Except as may be required by law, neither a party nor an arbitrator may disclose the existence, content, or results of any arbitration hereunder without the prior written consent of both parties.
12. Miscellaneous.
Limitation on Authority. Nothing in this Agreement shall be deemed to grant to either party any authority to make representations, warranties or commitments of any kind on behalf of the other party
No Other Relationship. Nothing herein will be deemed to create an agency relationship, nor the relationship of employer and employee between Company and Full Beaker. No joint venture, partnership, or similar relationship is created hereby.
No License. Nothing in this Agreement is intended to provide to either party any right, whatsoever, to use the other party's name, trademarks and/or logo.
Binding. This Agreement constitutes the entire agreement and understanding between the parties to this Agreement and supersedes all prior and contemporaneous negotiations and understandings between the parties whether oral or written, expressed or implied. The terms and conditions of this Agreement shall inure to the benefit of and be binding upon the respective heirs, legal representatives, successors and assigns of the parties hereto. Nothing herein, expressed or implied, confers any rights or remedies upon any party other than the parties to this Agreement and their respective successors, legal representatives and assigns.
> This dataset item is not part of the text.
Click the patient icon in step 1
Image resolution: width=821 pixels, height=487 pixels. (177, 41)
Notices. All notices, requests, demands and other communications hereunder shall be in writing and will be deemed to have been duly given when emailed and receipt is acknowledged by the addressee, or delivered by over-night courier, or mailed, first class postage pre-paid to the address set forth in the IO. These addresses may be changed from time to time by prior written notice to the other party.
Headings. The headings contained in this Agreement are for reference only and will not affect in any way the meaning of or interpretation of this Agreement.
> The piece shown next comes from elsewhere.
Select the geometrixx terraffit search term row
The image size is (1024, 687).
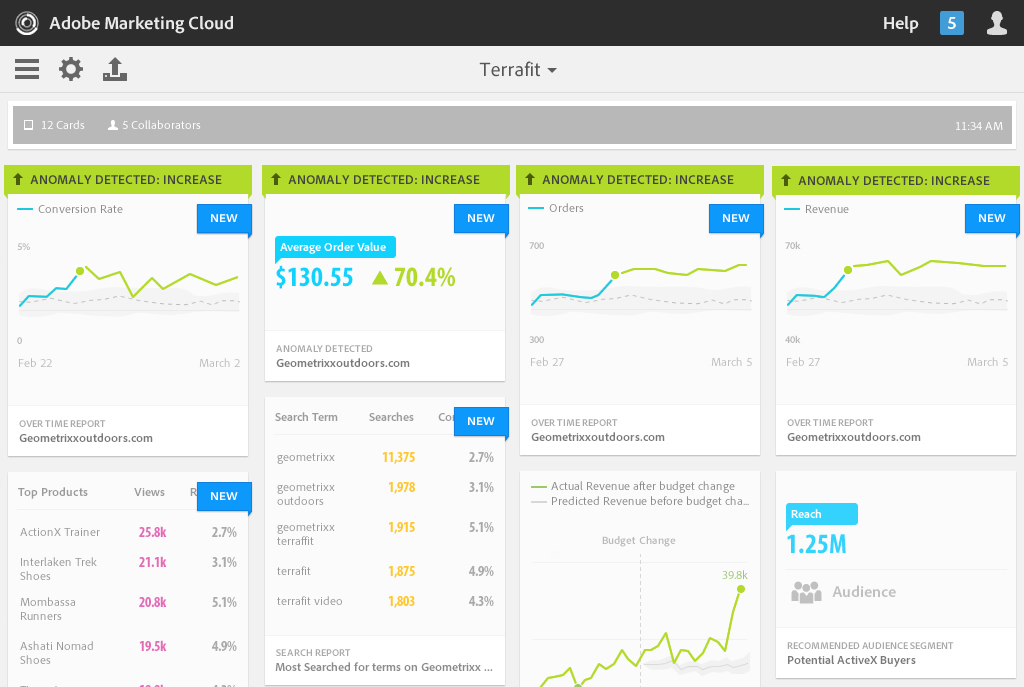385,534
Invalid Provisions. Should any one or more of the provisions of this Agreement be held to be invalid, illegal or unenforceable under applicable law, then, so long as the intent of the parties is fulfilled, this Agreement shall be construed as if such invalid, illegal or unenforceable provision (or such portion thereof which must be removed to make the provision valid, legal and enforceable consistent with the intent of the parties) had never been contained herein and the remaining provisions shall be given effect to the maximum extent then permitted by law.
Choice of Law. This Agreement shall be construed, enforced and governed by the laws of the State of Washington and the parties shall only bring suit for any dispute arising out of this Agreement in a court of law in the State of Washington. No party shall make a motion to dismiss or transfer any case filed in accordance with this subsection on the basis of improper venue, personal jurisdiction, or of the convenience of any party or witness.
Assignment. Neither party may assign this Agreement absent the prior written consent of the other party. Notwithstanding the foregoing, either party has the right to assign this Agreement to any affiliate or acquirer of all or of substantially all of its equity securities, assets or business relating to the subject matter of this Agreement, or pursuant to any reorganization. Subject to the foregoing, this Agreement will benefit and bind the parties’ successors and assigns.
Waiver. No term or condition of this Agreement shall have been deemed to have been waived, nor shall there be an estoppel against the enforcement of this Agreement, except by written instrument of the party to be charged with such waiver or estoppel. No such written waiver shall be deemed a continuing waiver unless specifically stated therein, and each such waiver shall operate only to the specific term or condition waived and shall not constitute a waiver of such term or condition for the future or as any other than that specifically waived.
FULL BEAKER RESERVES THE RIGHT TO CHANGE ANY OF THE TERMS AND CONDITIONS IN THIS AGREEMENT AT ANY TIME BY POSTING UPDATED TERMS ON THE FULL BEAKER WEBSITE. CONTINUED USE OF INQUIRIES CONSTITUTES ACCEPTANCE OF THE REVISED TERMS AND CONDITIONS.